Start of DATA FOR THIS TASK
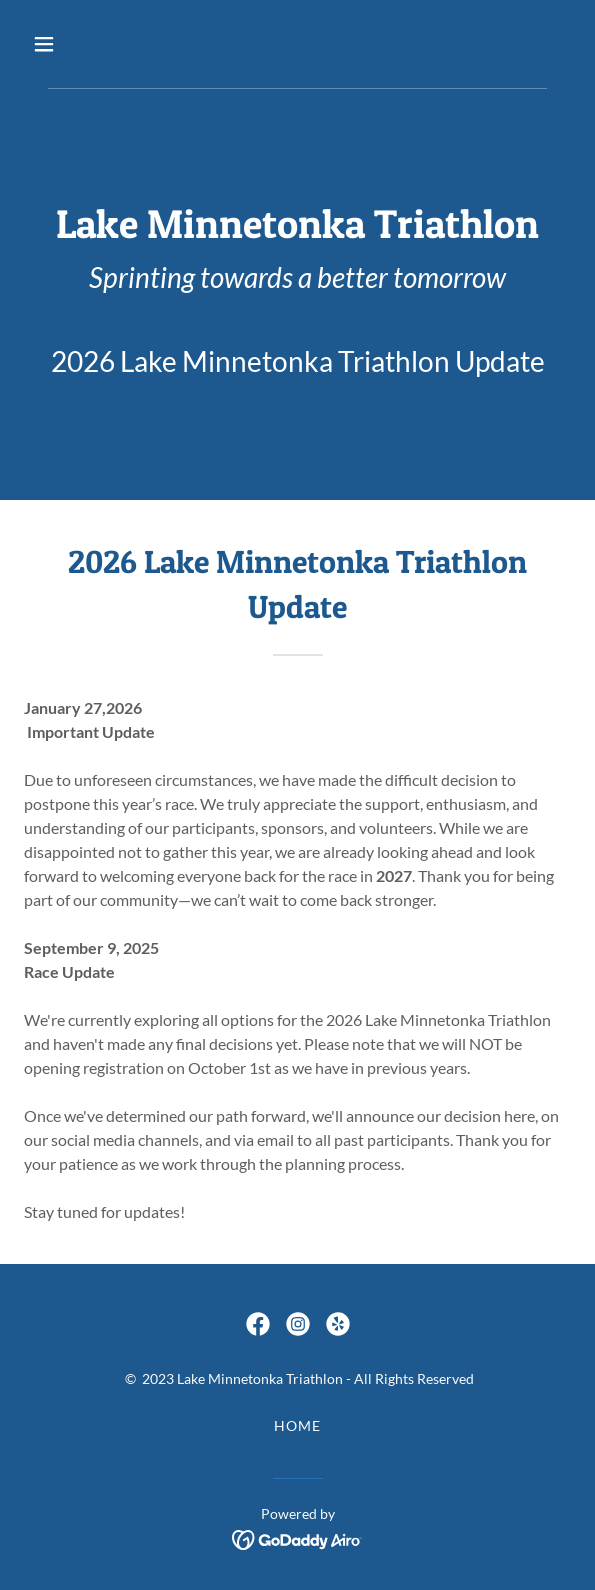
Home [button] (297, 1425)
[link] (258, 1324)
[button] (86, 44)
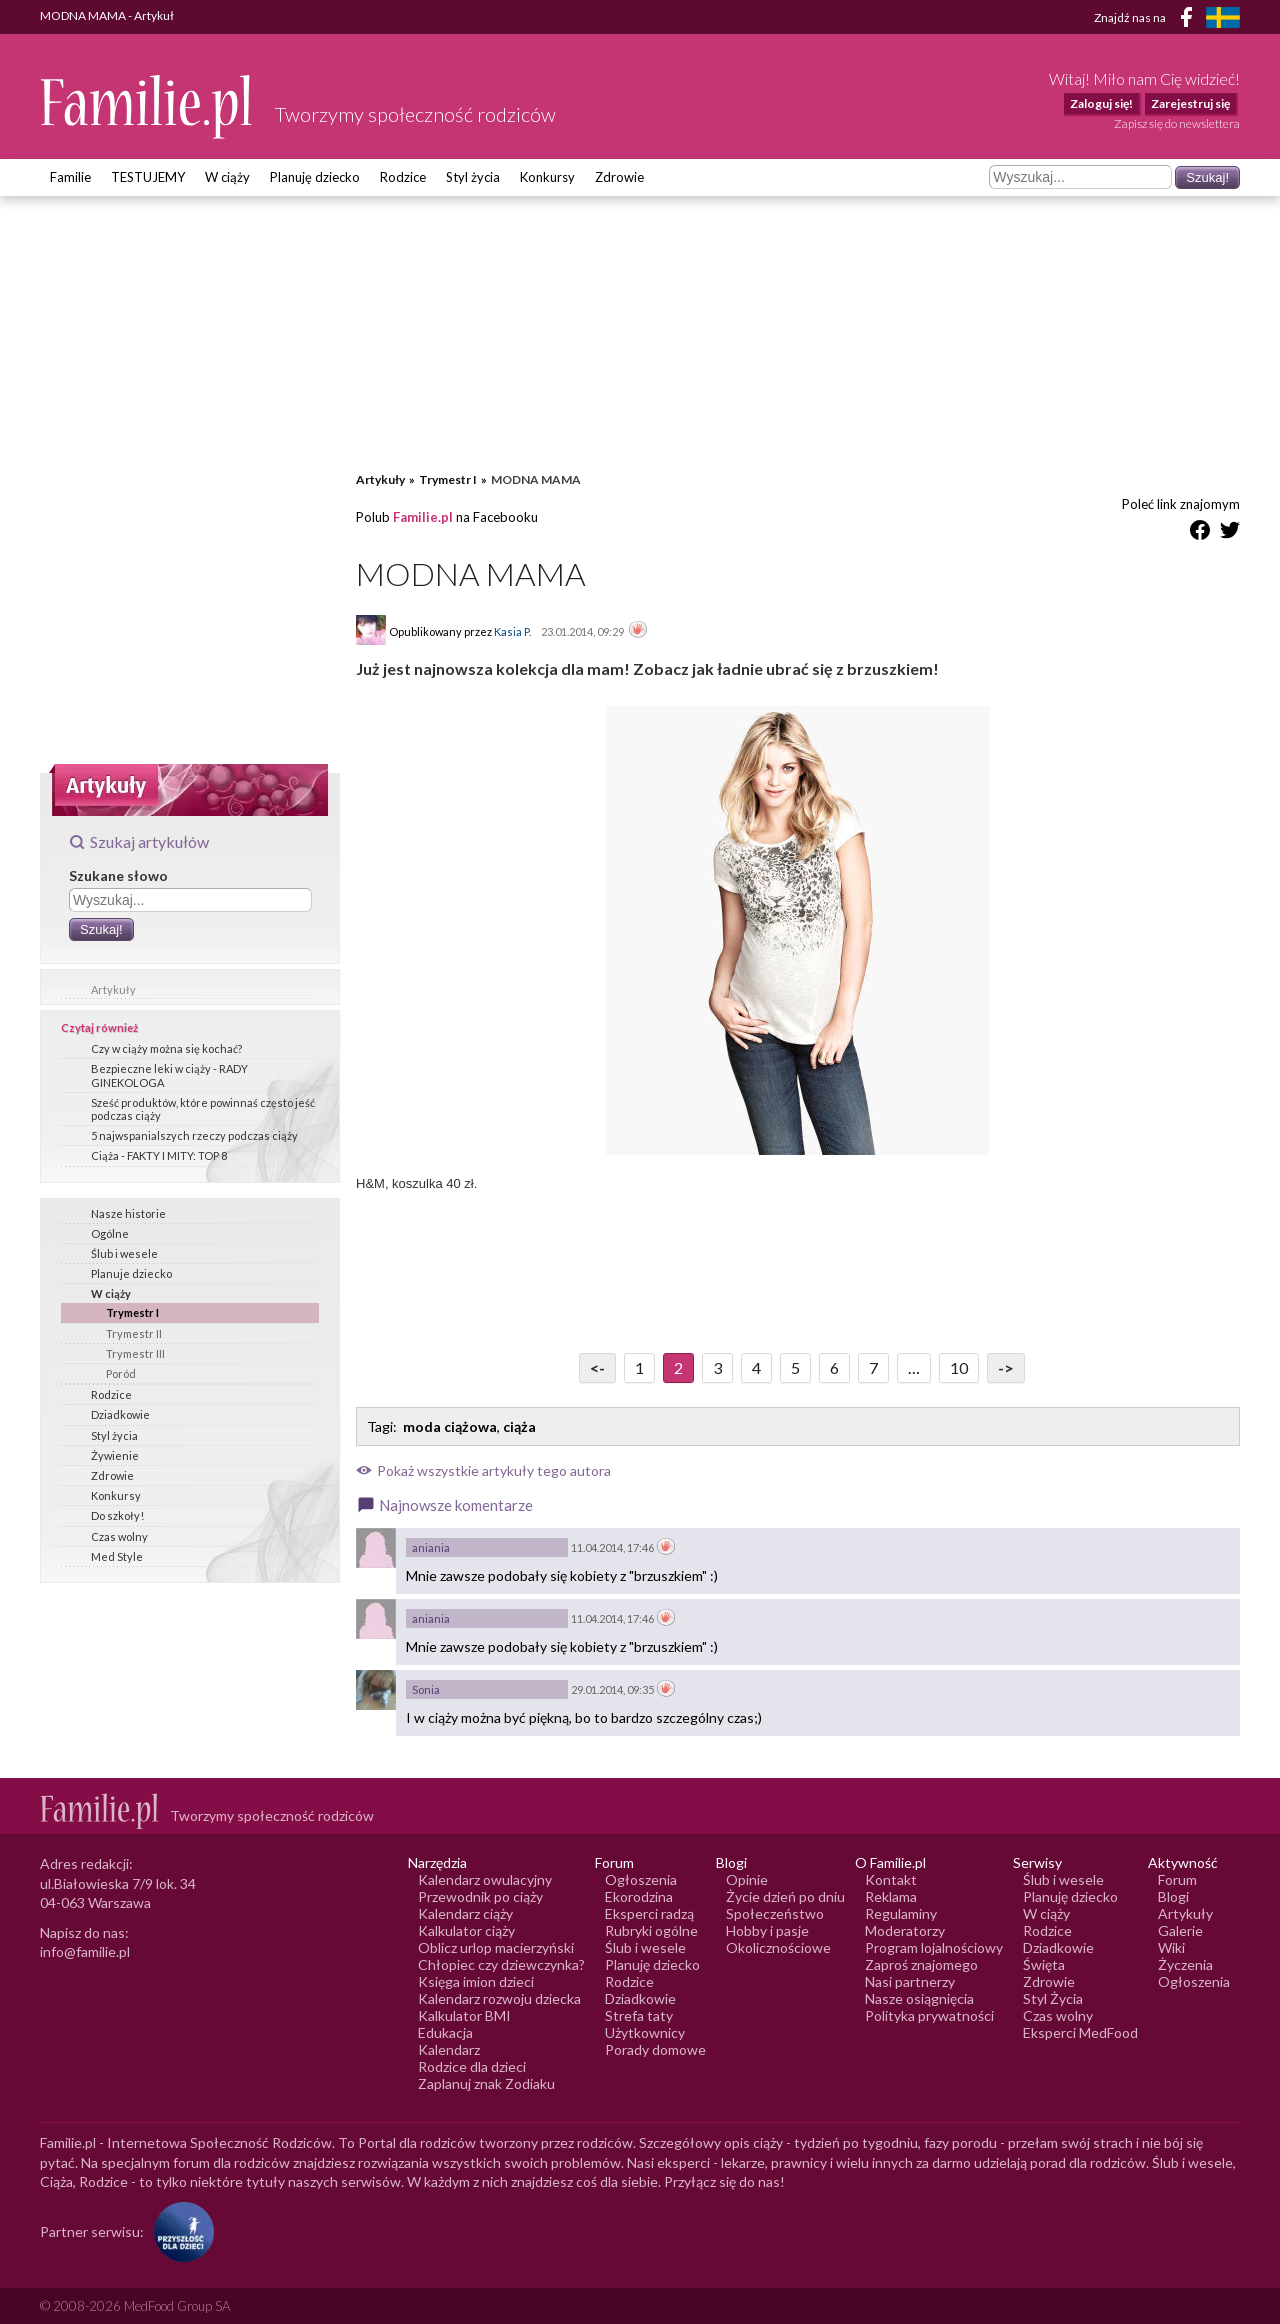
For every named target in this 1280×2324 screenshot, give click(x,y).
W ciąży (227, 177)
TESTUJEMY (148, 177)
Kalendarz (449, 2049)
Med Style (117, 1556)
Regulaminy (901, 1913)
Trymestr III (135, 1353)
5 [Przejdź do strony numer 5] (795, 1367)
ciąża (519, 1426)
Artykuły (113, 989)
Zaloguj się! (1101, 103)
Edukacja (445, 2032)
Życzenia (1185, 1964)
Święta (1044, 1964)
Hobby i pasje (767, 1930)
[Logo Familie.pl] (147, 106)
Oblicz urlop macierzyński (496, 1947)
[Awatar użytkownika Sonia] (376, 1690)
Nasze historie (128, 1213)
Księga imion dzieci (476, 1981)
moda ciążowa (450, 1426)
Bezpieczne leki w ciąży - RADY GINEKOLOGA (169, 1075)
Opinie (747, 1879)
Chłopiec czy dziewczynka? (501, 1964)
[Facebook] (1190, 20)
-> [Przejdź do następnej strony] (1006, 1367)
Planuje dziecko (131, 1273)
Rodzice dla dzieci (472, 2066)
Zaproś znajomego (921, 1964)
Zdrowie (619, 177)
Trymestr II (134, 1333)
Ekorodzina (639, 1896)
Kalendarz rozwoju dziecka (499, 1998)
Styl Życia (1053, 1998)
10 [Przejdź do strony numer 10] (959, 1367)
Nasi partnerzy (910, 1981)
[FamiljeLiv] (1223, 17)
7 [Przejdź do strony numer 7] (873, 1367)
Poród (121, 1373)
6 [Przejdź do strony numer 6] (834, 1367)
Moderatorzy (905, 1930)
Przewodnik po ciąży (480, 1896)
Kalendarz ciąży (465, 1913)
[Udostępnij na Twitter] (1230, 533)
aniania (431, 1547)
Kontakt (891, 1879)
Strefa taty (639, 2015)
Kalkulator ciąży (466, 1930)
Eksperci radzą (649, 1913)
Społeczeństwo (775, 1913)
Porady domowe (655, 2049)
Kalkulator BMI (464, 2015)
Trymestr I (132, 1312)
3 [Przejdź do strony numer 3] (717, 1367)
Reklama (891, 1896)
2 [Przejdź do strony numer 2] (678, 1367)
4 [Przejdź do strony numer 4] (756, 1367)
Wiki (1171, 1947)
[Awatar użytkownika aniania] (376, 1548)
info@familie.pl (85, 1951)
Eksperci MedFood (1080, 2032)
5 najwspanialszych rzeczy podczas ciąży (194, 1135)
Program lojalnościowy (934, 1947)
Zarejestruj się (1190, 103)
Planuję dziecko (315, 177)
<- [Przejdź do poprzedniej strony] (597, 1367)
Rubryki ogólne (651, 1930)
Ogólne (110, 1233)
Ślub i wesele (124, 1253)
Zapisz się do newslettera (1177, 123)
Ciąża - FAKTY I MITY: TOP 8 (159, 1155)
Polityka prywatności (929, 2015)
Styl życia (473, 177)
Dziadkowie (120, 1414)
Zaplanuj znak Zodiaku (486, 2083)
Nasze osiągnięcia (919, 1998)
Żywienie (115, 1455)
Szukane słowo (118, 875)
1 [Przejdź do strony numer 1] (639, 1367)
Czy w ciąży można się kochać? (166, 1048)
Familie (70, 177)
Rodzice (403, 177)
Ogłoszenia (641, 1879)
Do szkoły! (117, 1515)
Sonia (426, 1689)
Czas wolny (119, 1536)
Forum (1177, 1879)
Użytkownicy (645, 2032)
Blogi (1173, 1896)
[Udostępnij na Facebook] (1200, 533)
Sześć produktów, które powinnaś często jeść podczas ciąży (203, 1109)
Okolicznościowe (778, 1947)
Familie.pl (423, 517)
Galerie (1180, 1930)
End of DATA FOR THIS TASK
-- YOUR TASK --
Write out every one of the lines above word for word, leaving the pictures out.

-- TASK ANSWER --
Home [button] (297, 1425)
[link] (258, 1324)
[button] (86, 44)
For every named target in this 1280×2324 screenshot, give click(x,y).
W ciąży (227, 177)
TESTUJEMY (148, 177)
Kalendarz (449, 2049)
Med Style (117, 1556)
Regulaminy (901, 1913)
Trymestr III (135, 1353)
5 [Przejdź do strony numer 5] (795, 1367)
ciąża (519, 1426)
Artykuły (113, 989)
Zaloguj się! (1101, 103)
Edukacja (445, 2032)
Życzenia (1185, 1964)
Święta (1044, 1964)
Hobby i pasje (767, 1930)
[Logo Familie.pl] (147, 106)
Oblicz urlop macierzyński (496, 1947)
[Awatar użytkownika Sonia] (376, 1690)
Nasze historie (128, 1213)
Księga imion dzieci (476, 1981)
moda ciążowa (450, 1426)
Bezpieczne leki w ciąży - RADY GINEKOLOGA (169, 1075)
Opinie (747, 1879)
Chłopiec czy dziewczynka? (501, 1964)
[Facebook] (1190, 20)
-> [Przejdź do następnej strony] (1006, 1367)
Planuje dziecko (131, 1273)
Rodzice dla dzieci (472, 2066)
Zaproś znajomego (921, 1964)
Zdrowie (619, 177)
Trymestr II (134, 1333)
Ekorodzina (639, 1896)
Kalendarz rozwoju dziecka (499, 1998)
Styl Życia (1053, 1998)
10 [Przejdź do strony numer 10] (959, 1367)
Nasi partnerzy (910, 1981)
[FamiljeLiv] (1223, 17)
7 [Przejdź do strony numer 7] (873, 1367)
Poród (121, 1373)
6 [Przejdź do strony numer 6] (834, 1367)
Moderatorzy (905, 1930)
Przewodnik po ciąży (480, 1896)
Kalendarz ciąży (465, 1913)
[Udostępnij na Twitter] (1230, 533)
aniania (431, 1547)
Kontakt (891, 1879)
Strefa taty (639, 2015)
Kalkulator ciąży (466, 1930)
Eksperci radzą (649, 1913)
Społeczeństwo (775, 1913)
Porady domowe (655, 2049)
Kalkulator BMI (464, 2015)
Trymestr I (132, 1312)
3 [Przejdź do strony numer 3] (717, 1367)
Reklama (891, 1896)
2 [Przejdź do strony numer 2] (678, 1367)
4 [Przejdź do strony numer 4] (756, 1367)
Wiki (1171, 1947)
[Awatar użytkownika aniania] (376, 1548)
info@familie.pl (85, 1951)
Eksperci MedFood (1080, 2032)
5 najwspanialszych rzeczy podczas ciąży (194, 1135)
Program lojalnościowy (934, 1947)
Zarejestruj się (1190, 103)
Planuję dziecko (315, 177)
<- [Przejdź do poprzedniej strony] (597, 1367)
Rubryki ogólne (651, 1930)
Ogólne (110, 1233)
Ślub i wesele (124, 1253)
Zapisz się do newslettera (1177, 123)
Ciąża - FAKTY I MITY: TOP 8 (159, 1155)
Polityka prywatności (929, 2015)
Styl życia (473, 177)
Dziadkowie (120, 1414)
Zaplanuj znak Zodiaku (486, 2083)
Nasze osiągnięcia (919, 1998)
Żywienie (115, 1455)
Szukane słowo (118, 875)
1 [Przejdź do strony numer 1] (639, 1367)
Czy w ciąży można się kochać? (166, 1048)
Familie (70, 177)
Rodzice (403, 177)
Ogłoszenia (641, 1879)
Do szkoły! (117, 1515)
Sonia (426, 1689)
Czas wolny (119, 1536)
Forum (1177, 1879)
Użytkownicy (645, 2032)
Blogi (1173, 1896)
[Udostępnij na Facebook] (1200, 533)
Sześć produktów, które powinnaś często jeść podczas ciąży (203, 1109)
Okolicznościowe (778, 1947)
Familie.pl (423, 517)
Galerie (1180, 1930)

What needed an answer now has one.